Il centro di allenamento dell’ippodromo di Vinovo in queste settimana è continuato a stare aperto per il benessere degli animali presenti

Il centro di allenamento dell’ippodromo di Vinovo in queste settimana è continuato a stare aperto per il benessere degli animali presenti. Sono state adottate le misure di sicurezza richieste dal Ministero con l’accesso al centro ridotto al minimo e consentito soltanto a chi effettivamente ha a che fare con l’accudimento e l’allenamento dei cavalli.
C’è la piena disponibilità delle società di corse a programmare, a porte chiuse, una riapertura anche delle competizioni in tempi brevi. Questo per rimettere in moto una filiera economica già prima del Covid-19 era in grave difficoltà.

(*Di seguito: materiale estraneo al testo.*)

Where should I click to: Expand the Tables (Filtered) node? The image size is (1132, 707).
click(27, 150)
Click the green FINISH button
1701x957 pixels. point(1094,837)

E’ però necessario condividere ed applicare un protocollo di nuove pratiche per far si che tutte le persone coinvolte possa operare in piena sicurezza. Il sottosegretario all’ippica ha annunciato che ci stanno lavorando: “Speriamo in un nostro attivo coinvolgimento in questo senso – spiegano dall’ippodromo vinovese -, ciò è dovuto in primis ai nostri dipendenti e a tutti coloro che operano nella nostra struttura. Saranno regole condivise e applicate da tutti”.
Il Gruppo Ippodromi Associati ha già fatto arrivare ai competenti uffici del Ministero delle Politiche agricole una proposta di calendario delle corse da maggio a fine anno, che prevede la ripresa dell’attività quando ce ne saranno le condizioni e fino a dicembre recuperando l’attività persa. Tutto questo a porte chiuse, almeno fino a quando le condizioni non permetteranno l’accesso degli spettatori rispettando tutte le regole che saranno stabilite anche in questo senso.